Comment on What's the closest any animal species has come to evolving to have telepathy?
tobogganablaze@lemmus.org 6 months agoFlowers can communicate with bees via ultraviolet light, which is not a human sense. So by your definition flowers can telepathically communicate with bees. For that would sounds like a very odd thing to say.
Also the exchange of electromagnetic radiation IS a physical interaction.
if you define it as not using any senses it doesn’t, but that would be a useless definition, because nothing could possibly satisfy it.
But that’s very much my point. Telepathy, as defined in the dictonary, does not exist and so nothing should satisfy the definition.
dev_null@lemmy.ml 6 months ago
Britannica dictionary defines it with “without using the usual sensory channels” Cambridge dictionary with “without using words or other physical signals” Collins “without speech, writing, or any other normal signals” Merriam-Webster uses “extrasensory”, and they define “extrasensory” as “outside the ordinary senses”
All of it seems to match radio communication, and all require it to be between two persons or minds, so flowers and bees definitely don’t qualify.
tobogganablaze@lemmus.org 6 months ago
Huh?
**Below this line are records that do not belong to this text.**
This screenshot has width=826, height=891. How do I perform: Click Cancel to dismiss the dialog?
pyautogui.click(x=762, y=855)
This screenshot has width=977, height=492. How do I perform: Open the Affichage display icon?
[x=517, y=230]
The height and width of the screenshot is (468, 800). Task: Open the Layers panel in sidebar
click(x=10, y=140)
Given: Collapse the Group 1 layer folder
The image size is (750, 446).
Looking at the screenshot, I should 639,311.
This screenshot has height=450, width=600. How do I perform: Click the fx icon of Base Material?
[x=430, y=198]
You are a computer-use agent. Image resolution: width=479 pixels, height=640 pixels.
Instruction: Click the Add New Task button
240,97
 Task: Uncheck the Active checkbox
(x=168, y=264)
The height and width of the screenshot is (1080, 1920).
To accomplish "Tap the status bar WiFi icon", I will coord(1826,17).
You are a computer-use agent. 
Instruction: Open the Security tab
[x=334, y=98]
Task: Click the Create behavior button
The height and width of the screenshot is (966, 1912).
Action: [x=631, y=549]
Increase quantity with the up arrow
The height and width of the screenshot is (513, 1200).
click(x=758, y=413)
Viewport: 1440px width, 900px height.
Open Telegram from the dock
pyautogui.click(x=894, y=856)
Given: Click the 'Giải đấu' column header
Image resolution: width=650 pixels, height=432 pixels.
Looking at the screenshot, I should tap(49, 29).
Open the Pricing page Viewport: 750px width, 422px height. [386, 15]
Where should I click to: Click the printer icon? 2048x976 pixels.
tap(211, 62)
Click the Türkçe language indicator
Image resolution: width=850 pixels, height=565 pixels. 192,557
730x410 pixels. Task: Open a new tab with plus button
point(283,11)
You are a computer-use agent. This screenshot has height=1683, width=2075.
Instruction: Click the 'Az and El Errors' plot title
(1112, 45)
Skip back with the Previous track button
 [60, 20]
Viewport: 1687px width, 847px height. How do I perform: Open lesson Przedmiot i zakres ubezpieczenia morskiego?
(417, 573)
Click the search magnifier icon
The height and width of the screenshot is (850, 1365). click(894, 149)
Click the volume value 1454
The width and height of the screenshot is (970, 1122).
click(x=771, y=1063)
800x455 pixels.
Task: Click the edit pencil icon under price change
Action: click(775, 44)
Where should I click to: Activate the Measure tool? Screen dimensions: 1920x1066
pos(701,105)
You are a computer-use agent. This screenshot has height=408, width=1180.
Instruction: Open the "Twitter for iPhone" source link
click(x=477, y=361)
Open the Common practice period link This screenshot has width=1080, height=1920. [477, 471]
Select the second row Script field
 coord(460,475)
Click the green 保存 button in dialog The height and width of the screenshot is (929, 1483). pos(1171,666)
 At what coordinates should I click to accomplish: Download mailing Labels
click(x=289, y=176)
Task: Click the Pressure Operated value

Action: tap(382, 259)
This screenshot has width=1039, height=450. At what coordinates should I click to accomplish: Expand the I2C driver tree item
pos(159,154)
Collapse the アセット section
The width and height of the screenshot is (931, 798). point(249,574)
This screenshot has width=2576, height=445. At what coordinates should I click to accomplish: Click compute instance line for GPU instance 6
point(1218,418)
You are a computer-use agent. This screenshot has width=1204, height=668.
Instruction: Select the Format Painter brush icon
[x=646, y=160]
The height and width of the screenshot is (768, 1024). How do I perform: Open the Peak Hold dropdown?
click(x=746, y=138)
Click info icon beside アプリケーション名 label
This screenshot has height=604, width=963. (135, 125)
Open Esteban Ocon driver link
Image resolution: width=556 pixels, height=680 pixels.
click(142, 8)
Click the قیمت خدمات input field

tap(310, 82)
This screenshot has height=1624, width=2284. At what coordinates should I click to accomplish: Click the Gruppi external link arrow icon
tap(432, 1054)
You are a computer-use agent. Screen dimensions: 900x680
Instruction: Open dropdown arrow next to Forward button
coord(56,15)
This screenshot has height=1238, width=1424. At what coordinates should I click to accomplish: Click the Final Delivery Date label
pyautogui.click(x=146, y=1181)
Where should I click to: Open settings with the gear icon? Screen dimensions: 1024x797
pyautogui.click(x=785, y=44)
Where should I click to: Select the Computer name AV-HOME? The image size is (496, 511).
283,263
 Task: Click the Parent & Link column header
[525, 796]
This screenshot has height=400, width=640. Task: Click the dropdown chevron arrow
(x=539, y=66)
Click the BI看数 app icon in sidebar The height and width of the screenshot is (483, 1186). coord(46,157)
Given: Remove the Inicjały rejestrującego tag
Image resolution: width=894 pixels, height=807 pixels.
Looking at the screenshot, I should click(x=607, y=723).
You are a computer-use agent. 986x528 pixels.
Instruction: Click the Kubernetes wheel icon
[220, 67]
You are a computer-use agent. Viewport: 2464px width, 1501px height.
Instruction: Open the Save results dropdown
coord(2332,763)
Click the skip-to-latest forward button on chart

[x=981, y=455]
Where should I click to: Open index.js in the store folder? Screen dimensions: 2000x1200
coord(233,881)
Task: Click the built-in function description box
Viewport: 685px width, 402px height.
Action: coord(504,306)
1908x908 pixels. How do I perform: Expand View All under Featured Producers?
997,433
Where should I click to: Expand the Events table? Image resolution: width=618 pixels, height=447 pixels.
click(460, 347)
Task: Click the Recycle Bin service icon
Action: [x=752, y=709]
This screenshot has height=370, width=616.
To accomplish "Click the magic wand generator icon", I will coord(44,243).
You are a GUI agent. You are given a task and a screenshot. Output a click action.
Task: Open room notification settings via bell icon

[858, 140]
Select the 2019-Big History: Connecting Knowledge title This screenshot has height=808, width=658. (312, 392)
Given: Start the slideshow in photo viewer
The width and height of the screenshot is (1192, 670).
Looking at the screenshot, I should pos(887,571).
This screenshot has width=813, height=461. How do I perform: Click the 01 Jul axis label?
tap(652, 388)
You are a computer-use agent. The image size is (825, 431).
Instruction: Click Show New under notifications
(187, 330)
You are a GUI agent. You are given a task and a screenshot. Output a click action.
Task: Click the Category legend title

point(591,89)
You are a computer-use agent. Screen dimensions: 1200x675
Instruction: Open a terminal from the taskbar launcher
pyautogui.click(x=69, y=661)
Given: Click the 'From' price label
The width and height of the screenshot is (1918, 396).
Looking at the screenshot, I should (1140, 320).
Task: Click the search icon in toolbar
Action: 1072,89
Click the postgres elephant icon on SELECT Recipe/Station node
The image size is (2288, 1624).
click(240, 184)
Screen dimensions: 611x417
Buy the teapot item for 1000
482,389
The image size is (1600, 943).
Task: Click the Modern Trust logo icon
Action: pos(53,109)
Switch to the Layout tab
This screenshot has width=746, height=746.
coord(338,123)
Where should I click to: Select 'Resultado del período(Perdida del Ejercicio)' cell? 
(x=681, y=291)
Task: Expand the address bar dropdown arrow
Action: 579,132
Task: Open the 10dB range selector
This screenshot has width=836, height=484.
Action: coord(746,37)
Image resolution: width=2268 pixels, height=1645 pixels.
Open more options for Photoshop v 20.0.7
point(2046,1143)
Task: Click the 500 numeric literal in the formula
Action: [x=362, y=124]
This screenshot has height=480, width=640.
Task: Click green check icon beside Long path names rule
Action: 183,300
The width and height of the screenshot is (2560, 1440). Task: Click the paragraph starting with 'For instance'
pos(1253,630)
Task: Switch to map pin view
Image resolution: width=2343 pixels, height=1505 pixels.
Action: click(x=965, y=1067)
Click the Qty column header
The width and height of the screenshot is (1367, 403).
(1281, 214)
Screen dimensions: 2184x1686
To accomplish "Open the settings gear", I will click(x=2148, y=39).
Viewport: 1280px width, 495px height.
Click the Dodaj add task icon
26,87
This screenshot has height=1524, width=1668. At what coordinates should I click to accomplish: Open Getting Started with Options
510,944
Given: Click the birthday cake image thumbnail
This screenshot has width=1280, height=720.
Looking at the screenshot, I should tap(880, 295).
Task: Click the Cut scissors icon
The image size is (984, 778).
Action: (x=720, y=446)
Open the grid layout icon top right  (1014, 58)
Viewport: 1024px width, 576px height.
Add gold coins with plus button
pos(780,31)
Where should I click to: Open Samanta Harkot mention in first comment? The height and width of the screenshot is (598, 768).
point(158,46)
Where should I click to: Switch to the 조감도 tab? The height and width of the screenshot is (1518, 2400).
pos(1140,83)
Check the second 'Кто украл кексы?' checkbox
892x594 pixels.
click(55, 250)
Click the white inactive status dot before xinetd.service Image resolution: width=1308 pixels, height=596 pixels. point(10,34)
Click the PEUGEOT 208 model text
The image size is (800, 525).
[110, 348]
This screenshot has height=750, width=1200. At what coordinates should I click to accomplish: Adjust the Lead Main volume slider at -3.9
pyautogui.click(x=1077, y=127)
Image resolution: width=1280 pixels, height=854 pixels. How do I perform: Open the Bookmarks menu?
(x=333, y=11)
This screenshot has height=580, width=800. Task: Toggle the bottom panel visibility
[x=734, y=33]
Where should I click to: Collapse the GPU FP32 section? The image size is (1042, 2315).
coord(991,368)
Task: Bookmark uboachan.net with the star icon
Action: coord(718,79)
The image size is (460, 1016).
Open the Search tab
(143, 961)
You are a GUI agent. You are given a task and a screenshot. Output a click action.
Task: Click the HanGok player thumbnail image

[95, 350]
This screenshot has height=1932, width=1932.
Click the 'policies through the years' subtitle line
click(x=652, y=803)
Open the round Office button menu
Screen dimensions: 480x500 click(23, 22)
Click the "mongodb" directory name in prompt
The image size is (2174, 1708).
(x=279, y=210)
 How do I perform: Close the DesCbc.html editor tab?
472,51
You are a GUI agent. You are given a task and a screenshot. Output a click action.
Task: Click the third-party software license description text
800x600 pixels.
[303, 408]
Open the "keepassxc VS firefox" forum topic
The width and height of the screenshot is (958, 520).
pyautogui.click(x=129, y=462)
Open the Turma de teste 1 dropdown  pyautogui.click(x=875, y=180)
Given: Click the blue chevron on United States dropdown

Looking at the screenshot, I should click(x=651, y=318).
No. All of these exclude radio communication quite specifically.
If some animal could pick up radio waves, it would necessarily have to have a sensory channel for radio waves. Radio waves are physical signals. Quite normal sginals, too.
And while it’s certainly not an ordinary sense in the real world, in the hypothetical where some animal did evolve the ability to pick up radio waves, it would be an ordinary sense for that animal.
dev_null@lemmy.ml 6 months ago
Hah, I’d expect “ordinary” and “normal” here to mean “ordinary / normal senses for a human”, not for the hypothetical telepathy user. That wouldn’t be a very useful usage of these words, so I doubt that’s what was meant here. Are you saying, for example, that extraordinary cultures don’t exist, since they are ordinary for their members?
tobogganablaze@lemmus.org 6 months ago
Well, no. But it does depend on your point of view. From inside that culture other cultures would be the extraordinary ones.
And when you’re talking about the biology of animals it seems quite self-centred to compare everything to us. We are just one very specific animal.
Many animals have a vastly superior sense of smell, can see light outside our visible spectrum or hear sound outside our hearing range. But it would be silly to call all these things “telepathy” just because we humans don’t have these senses.
But yeah, I don’t really like the definition that heavily rely on the subjective qualifiers of ordinary/normal. I prefere the extra-sensory one. Because that clearly puts telepathy in the realm of an yet unknown or fictional mechanism, which is where I think the term belongs.